Зачем нас морочит Андреев, выдавая ламентации эти за свои символы? Я не хочу верить в то, что ‘Анатэма’ принадлежит Андрееву. Мои впечатления после представления ‘Анатэмы’ таковы: все сильные места воссозданы артистами Художественного театра, сценариусом, режиссером, музыкой и бесподобной игрой г. Качалова, все слабые места принадлежат андреевскому тексту, лучше было бы от этого текста пьесу освободить, предоставив Художественному театру идею: Андреев дал бы нам возможность черпать глубину его замысла в музыке и мимике.
1909

КОММЕНТАРИИ

Произведения Андрея Белого печатаются по тексту прижизненных авторских публикаций: Белый А. Арабески: Книга статей. М.: Мусагет, 1911, Белый А. Луг зеленый: Книга статей. М.: Альциона, 1910. В комментариях указываются также первые публикации статей, составивших данные сборники.
Тексты воспроизводятся в соответствии с ныне принятыми нормами правописания, но с учетом некоторых своеобразных особенностей орфографии и пунктуации автора.

Андреев

Призраки хаоса

Впервые: Весы. 1904. No 12. С. 32-38.
С. 361. …’в пустых очей ночную муть’… — из стихотворения В. Брюсова ‘Орфей и Эвридика’ (1903-1904).
С. 362. ‘Призраки’ — рассказ Л. Андреева (1904).

Второй том

Впервые: Весы. 1906. No 5. С. 64-66.
Второй том — имеется в виду изд.: Андреев Л. Собр. соч.: В 4 т. СПб., 1906. Т. 2.

Смерть или возрождение?

Впервые: Литературно-художественная неделя. 1907. 17 сент.
Отклик на пьесу Л. Андреева ‘Жизнь Человека’, впервые напечатанную в изд.: Литературно-художественный альманах.

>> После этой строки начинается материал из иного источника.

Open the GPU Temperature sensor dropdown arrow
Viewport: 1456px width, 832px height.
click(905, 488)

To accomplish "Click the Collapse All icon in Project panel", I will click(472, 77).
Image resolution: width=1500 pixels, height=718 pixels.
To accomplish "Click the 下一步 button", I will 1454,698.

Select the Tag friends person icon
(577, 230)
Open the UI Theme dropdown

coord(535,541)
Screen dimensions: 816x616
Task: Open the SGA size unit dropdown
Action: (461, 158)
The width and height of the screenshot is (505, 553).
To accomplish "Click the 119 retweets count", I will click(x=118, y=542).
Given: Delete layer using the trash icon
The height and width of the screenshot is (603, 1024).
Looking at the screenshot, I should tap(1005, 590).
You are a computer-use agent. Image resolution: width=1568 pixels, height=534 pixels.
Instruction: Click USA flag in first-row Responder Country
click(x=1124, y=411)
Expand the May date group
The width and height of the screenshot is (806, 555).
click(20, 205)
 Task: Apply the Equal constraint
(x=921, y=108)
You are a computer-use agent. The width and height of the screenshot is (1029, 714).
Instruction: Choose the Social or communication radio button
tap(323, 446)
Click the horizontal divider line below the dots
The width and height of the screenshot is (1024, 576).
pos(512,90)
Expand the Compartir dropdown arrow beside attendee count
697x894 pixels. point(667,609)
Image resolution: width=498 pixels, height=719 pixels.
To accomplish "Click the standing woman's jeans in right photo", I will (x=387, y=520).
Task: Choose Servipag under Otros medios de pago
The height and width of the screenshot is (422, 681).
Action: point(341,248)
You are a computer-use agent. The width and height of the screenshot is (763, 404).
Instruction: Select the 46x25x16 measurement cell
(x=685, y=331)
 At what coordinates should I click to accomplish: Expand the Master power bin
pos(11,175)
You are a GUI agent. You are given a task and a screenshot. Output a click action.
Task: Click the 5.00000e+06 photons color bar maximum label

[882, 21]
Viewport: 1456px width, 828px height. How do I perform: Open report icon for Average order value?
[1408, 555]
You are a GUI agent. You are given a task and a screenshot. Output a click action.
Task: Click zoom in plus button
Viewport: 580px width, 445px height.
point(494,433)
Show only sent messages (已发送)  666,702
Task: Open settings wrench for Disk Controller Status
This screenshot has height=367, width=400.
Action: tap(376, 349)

СПб.: Шиповник, 1907. Кн. 1.
С. 370. …земля <...> загоралась ‘красным смехом’ смерти и разрушения… — Белый метафорически напоминает о популярном рассказе Л. Андреева ‘Красный смех’, опубликованном в ‘Сборнике товарищества ‘Знание’ за 1904 год’.

‘Анатэма’

Впервые: Весы. 1909. No 9. 103-106.
‘Анатэма’ — пьеса Л. Андреева (1908, издана — СПб., 1909), поставленная на сцене МХТ (премьера — 2 окт. 1909 г.). В заглавной роли выступил В. И. Качалов.
С. 371. …прочитал ‘Мелкого беса’ — имеется в виду роман Федора Сологуба, частично опубликованный в 1905 г. в журнале ‘Вопросы жизни’. Первое отдельное издание вышло в марте 1907 г.
С. 372. …вспомним его бесподобную комедию ‘Сродство мировых сил’ — пародийная комедия Козьмы Пруткова с подзаголовком ‘Мистерия в одиннадцати явлениях’ и припиской ‘Найдена в портфеле с золоченою надписью: ‘Сборник неконченого (d’inachevi) No 3′ создана в 1884 г.